Eye For Film >> Movies >> Bumblebee (2018) Film Review
Bumblebee
Reviewed by: Angus Wolfe Murray
Out in the gutter space of Michael Bay’s mind where robots rule and Transformers are conceived there’s a war going on. Optimus Prime, the head honcho of Cyberton, thinks the time might be right to find a safer home base. He chooses Earth because it’s half hidden by growing green stuff (don’t ask how or why) and so sends a couple of trusted bots to check it out.
Also in situ is a VW Beetle that can do the Trans party trick of turning into a superbot, or a fast car for those speed freaked homo sappies who run the show. Thankfully this little guy who drives the machine is different. He’s not a natural fighter. He likes to hide in the junkyard, California, 1987, where an old bloke who collects wrecks fixes up the VW and brings it over to his garage where his teenage granddaughter Charlie (Hailee Steinfeld) falls in love with it and makes it work and then loves the robot who lives inside. She calls them Bumblebee.
Here comes E.T: The Reboot, disguised as a rom-com. Charlie and Bumblebee have something going that means a lot in this place where machines matter and softer emotions have always been a kiss away from a punch in the head, Steinfeld attacks the conflicts and contradictions with courage. She’s not afraid of looking like an idiot in Bumblebee’s embrace.

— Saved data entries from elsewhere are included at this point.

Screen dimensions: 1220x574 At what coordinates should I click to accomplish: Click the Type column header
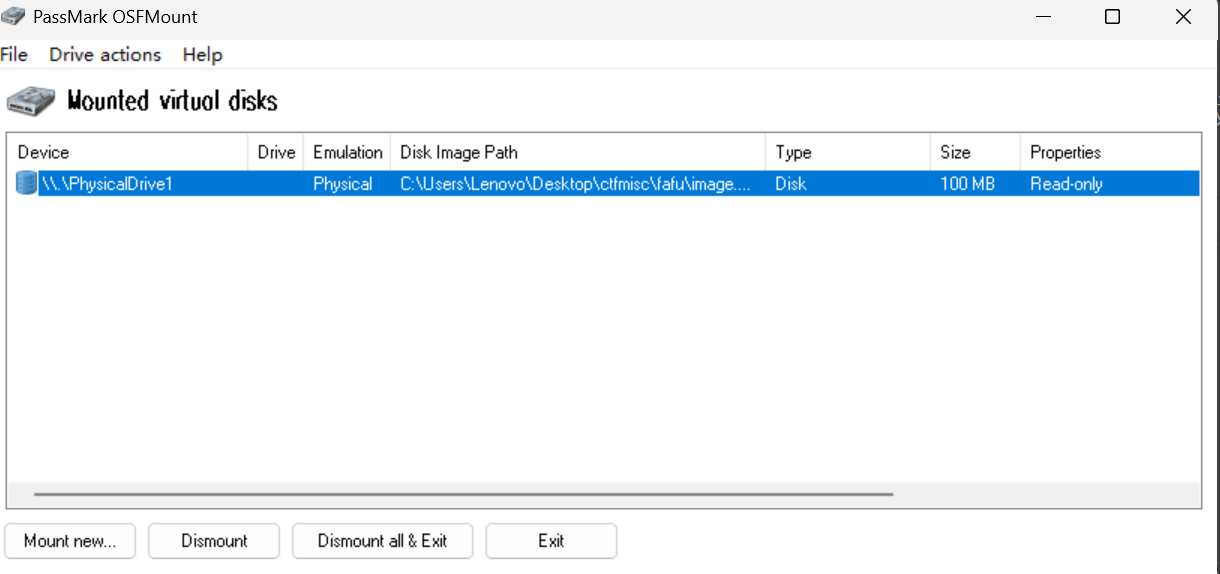pyautogui.click(x=848, y=152)
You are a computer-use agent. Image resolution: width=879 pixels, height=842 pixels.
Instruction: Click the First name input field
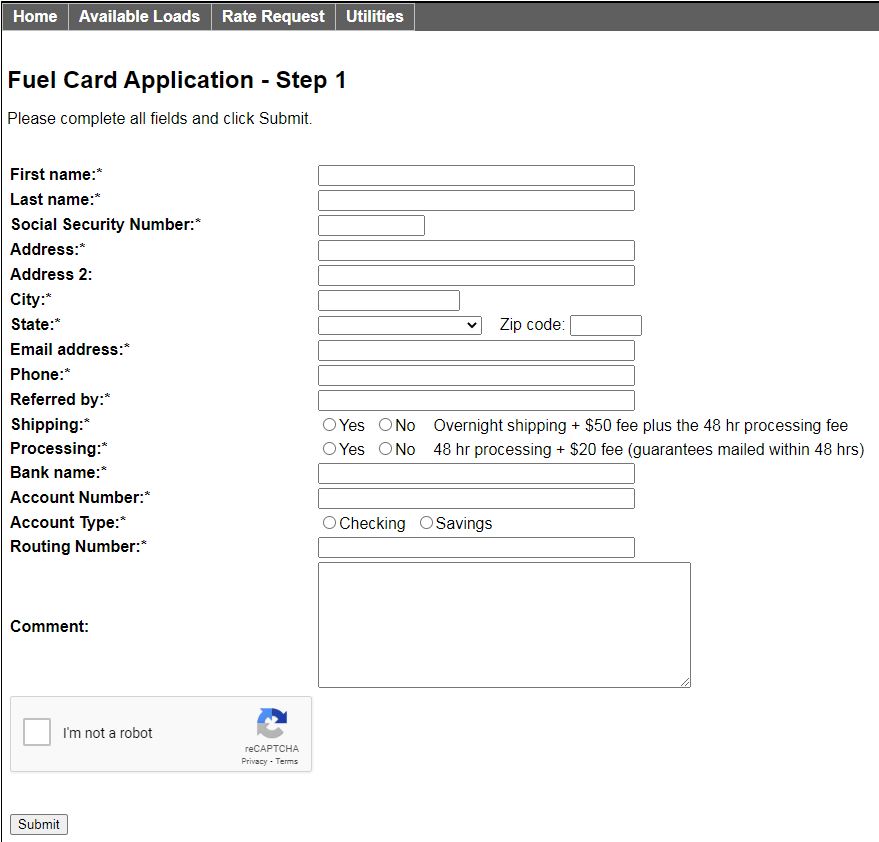pos(475,174)
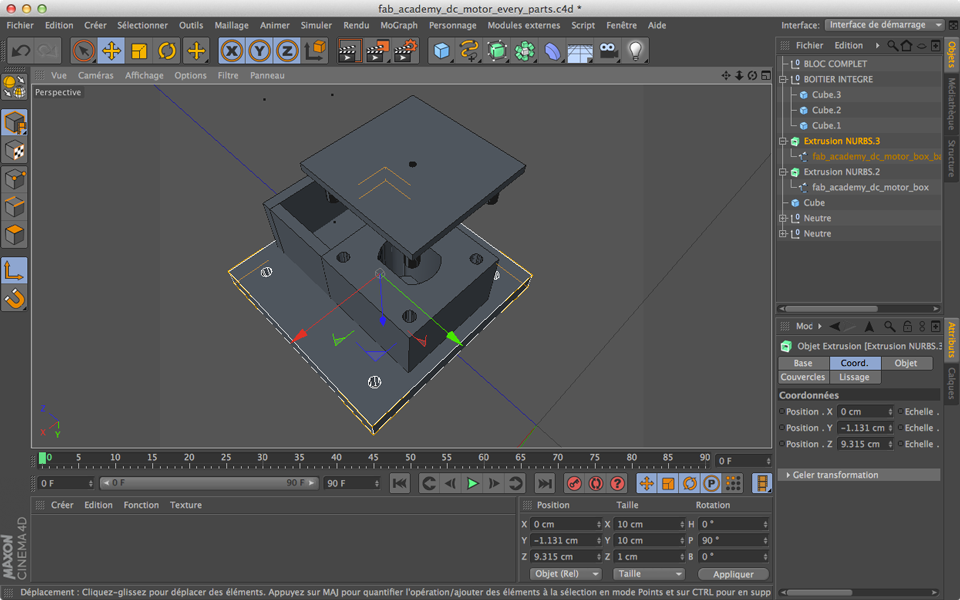Switch to the Objet attributes tab
960x600 pixels.
point(906,363)
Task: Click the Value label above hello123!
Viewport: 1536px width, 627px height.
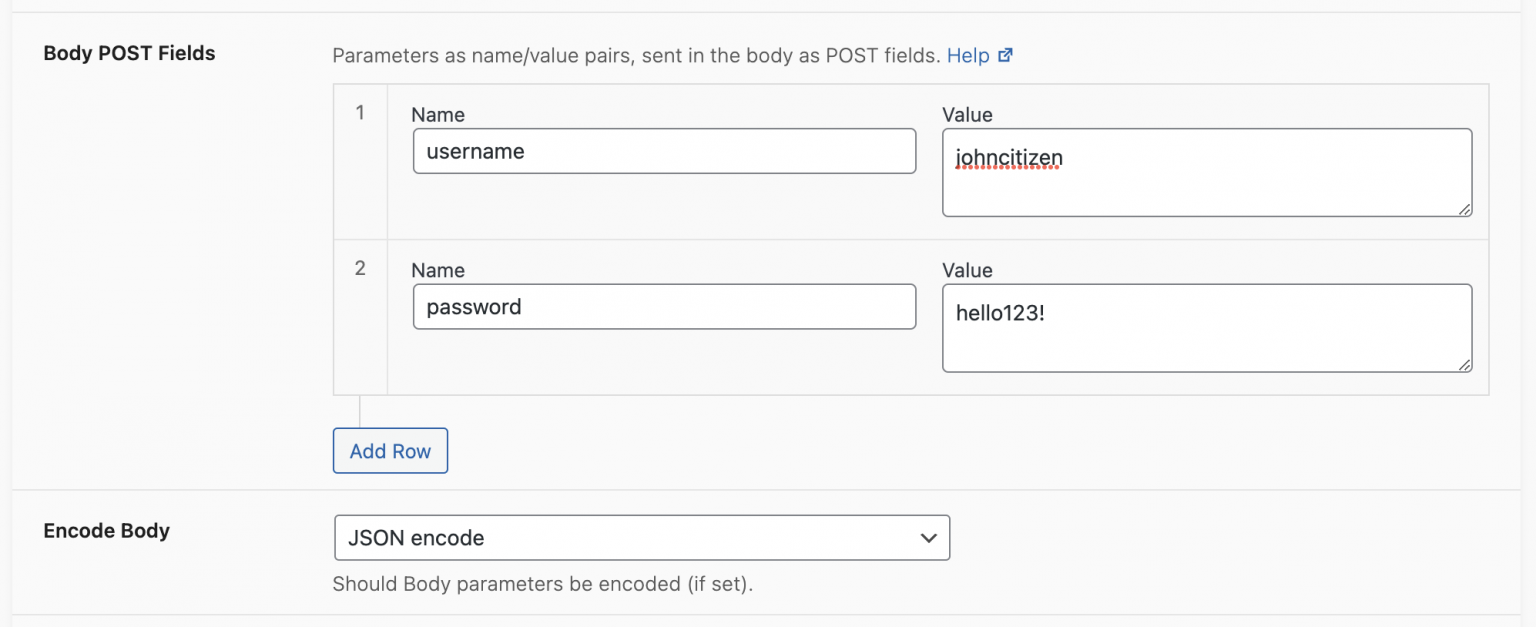Action: 967,270
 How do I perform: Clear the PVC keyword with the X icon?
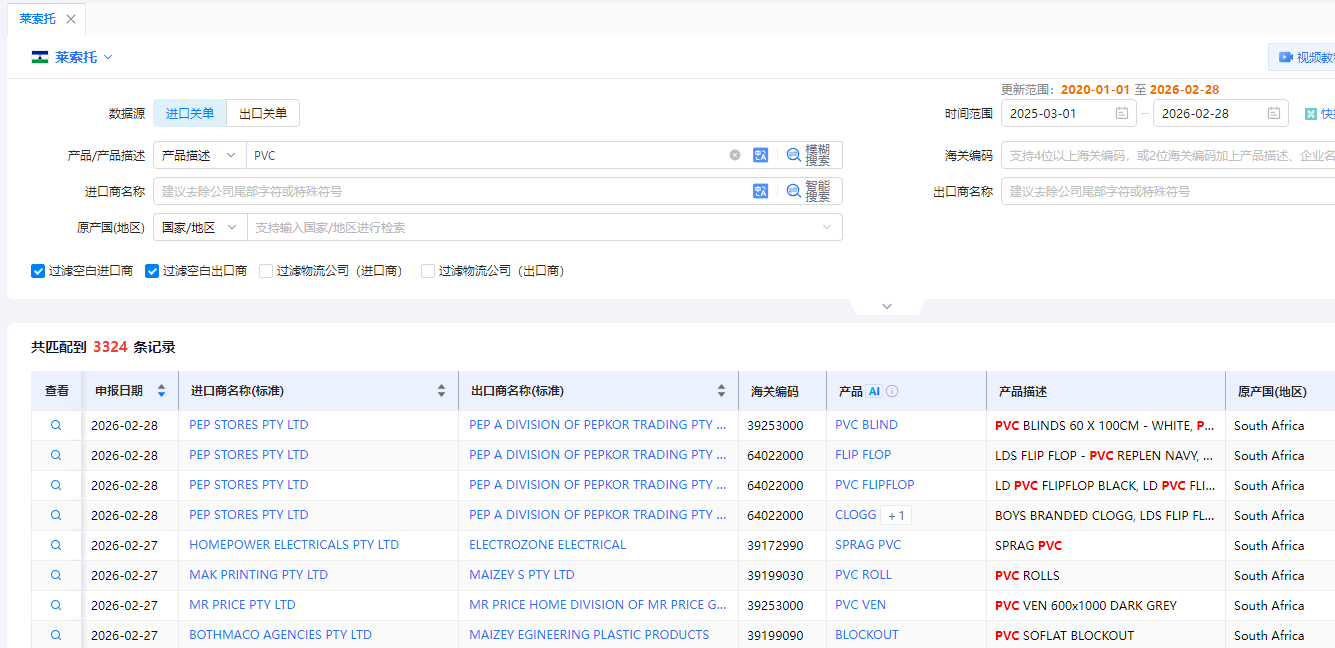click(735, 155)
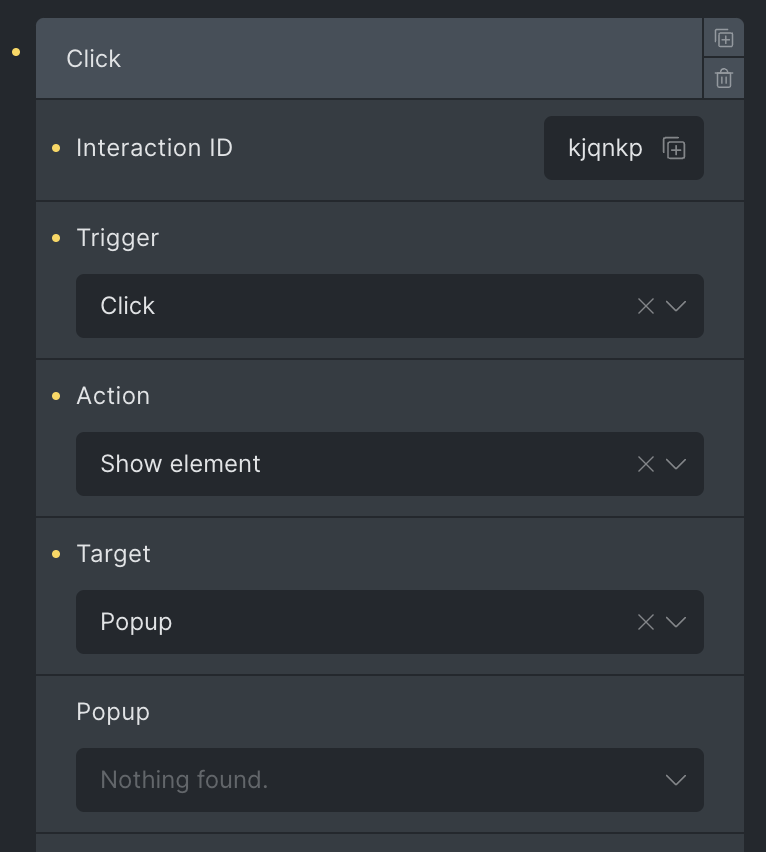Clear the Show element action
Screen dimensions: 766x852
(645, 464)
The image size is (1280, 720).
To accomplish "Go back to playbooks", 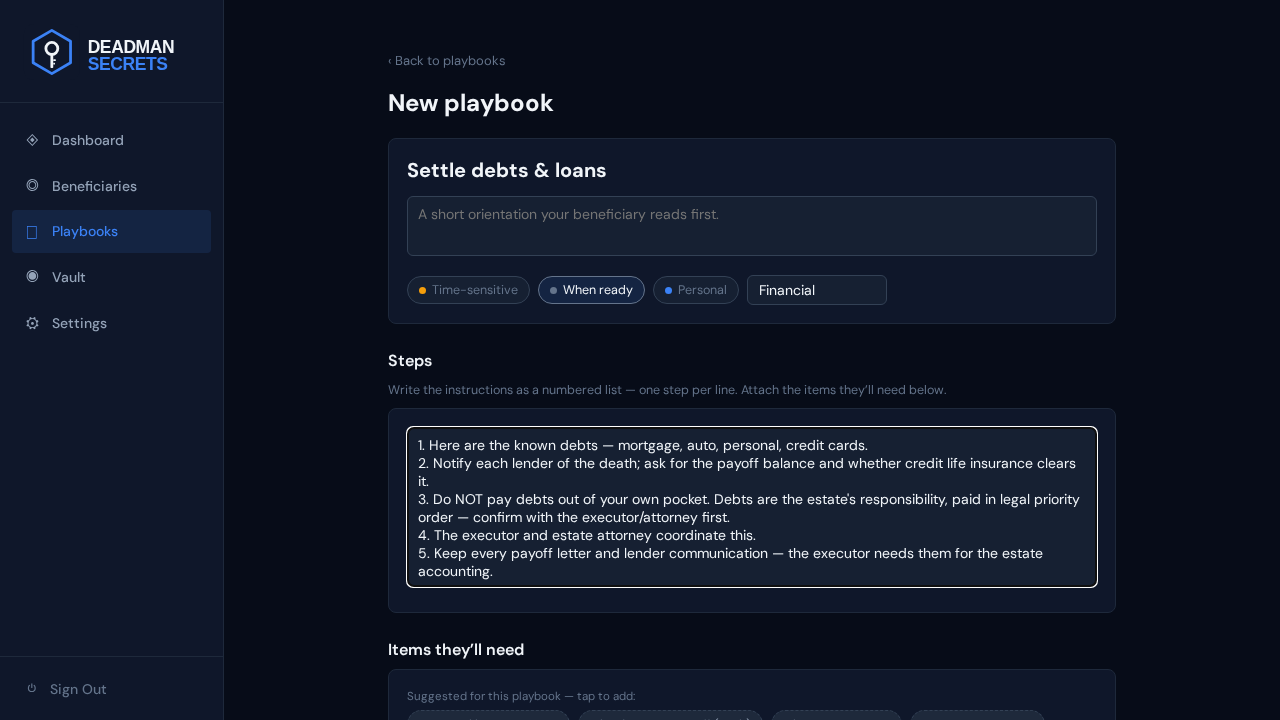I will click(x=446, y=61).
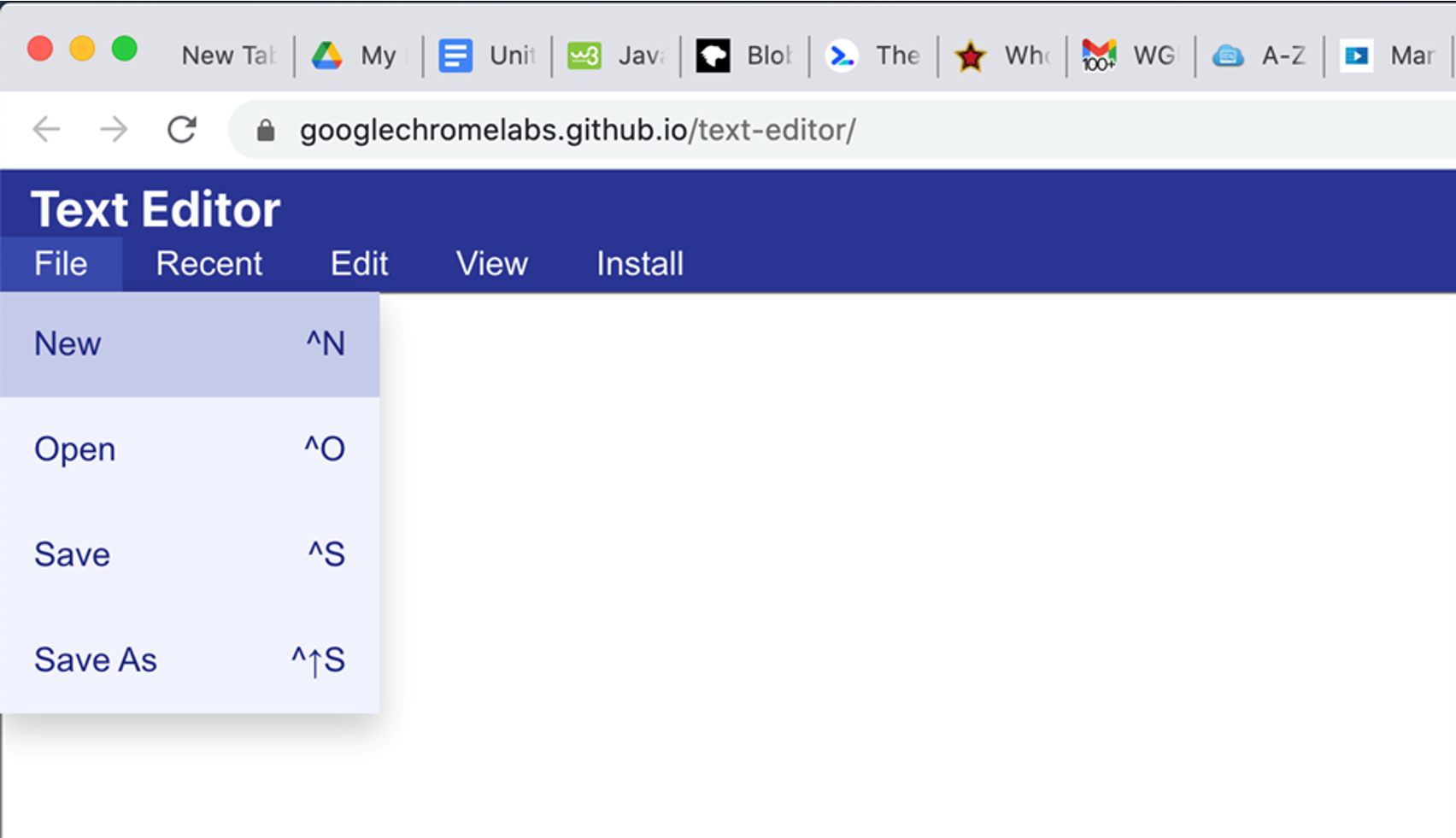Expand the Recent menu
Screen dimensions: 1456x838
[x=208, y=264]

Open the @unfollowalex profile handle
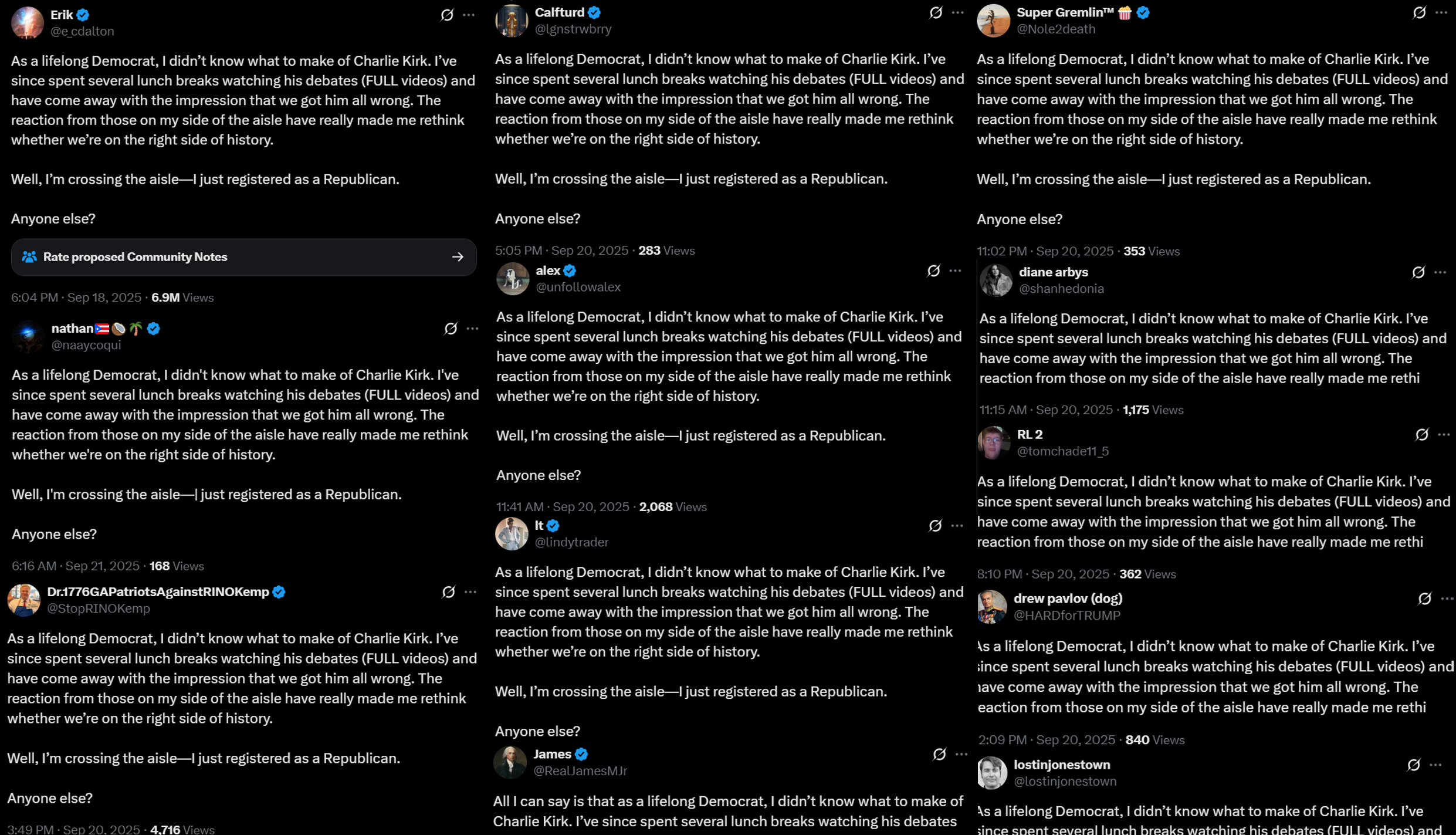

When things get heavy and Optimus Prime turns up and there’s little shelter for sweet sanity, Charley has family probs to deal with and Bumblebee hits the road. To Bay or not to Bay that is the question. Will the concept of Transviolence outshout the delicate moves of the little car on the deserted highway?
Charley’s personality which is strong without being obtrusive completes the circle. Bumblebee is made in the Spielberg style, a mixture of sentimentality, big eyes and a character that finds its own dimension which is warmer and less demanding than you might expect.